Thursday, April 24, 2008

Physics and Numbers

We began this introduction by talking about how physics began as philosophy, a sort of thinking that tries to understand things more deeply, and doesn't have a results-oriented focus. But soon the first natural philosophers crossed a divide which continues to separate physics and all the sciences from philosophy. This divide has three hallmarks: experimental observation of nature's actual behavior, complete control over experiments including the ability to repeat them at will, and always using numbers to describe nature. We started by talking about experimental observation, and more recently discussed the focus on experimental control, how it results in a corresponding narrowing of "scientific truth" to those things that can be controlled and repeated at will, and how it unfortunately can be part of a vicious cycle which focuses on power and abuses both man and nature. Now we will turn to the third hallmark of natural philosophy: its focus on numbers.
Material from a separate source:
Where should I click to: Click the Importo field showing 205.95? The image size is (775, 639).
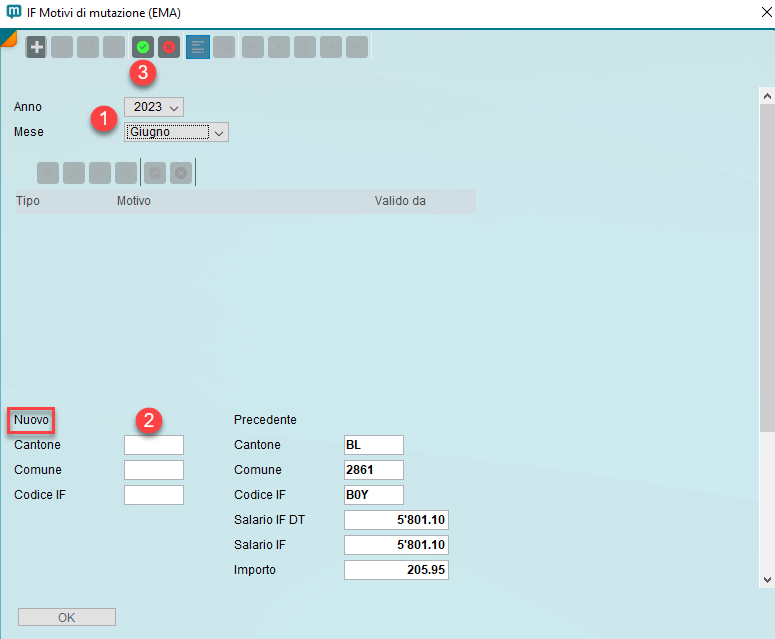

Numbers and the things we can do with them will be the daily bread of the rest of this blog. (That's why I discussed this hallmark last.) But before we get to know numbers I want to point out that there is a great mystery here: why are numbers useful for describing nature? Certainly this doesn't seem like a mystery today, when the success of numbers is a fact of life. The movie reproductions we watch via DVD or high definition television are composed of billions of numbers; indeed any image can be represented by numbers, as are the voice signals that we listen to on our cell phones and the songs we listen to on CDs. Mapquest and GPS have quantified our moving around: 5.3 miles north, then turn right and 1.4 miles east. And time also: we watches to tell the exact date and time. Clearly numbers have been very very successful, but their success alone does not explain why you're successful. If we think that the utility of numbers is obvious, it is only because we are prejudiced by our daily experience.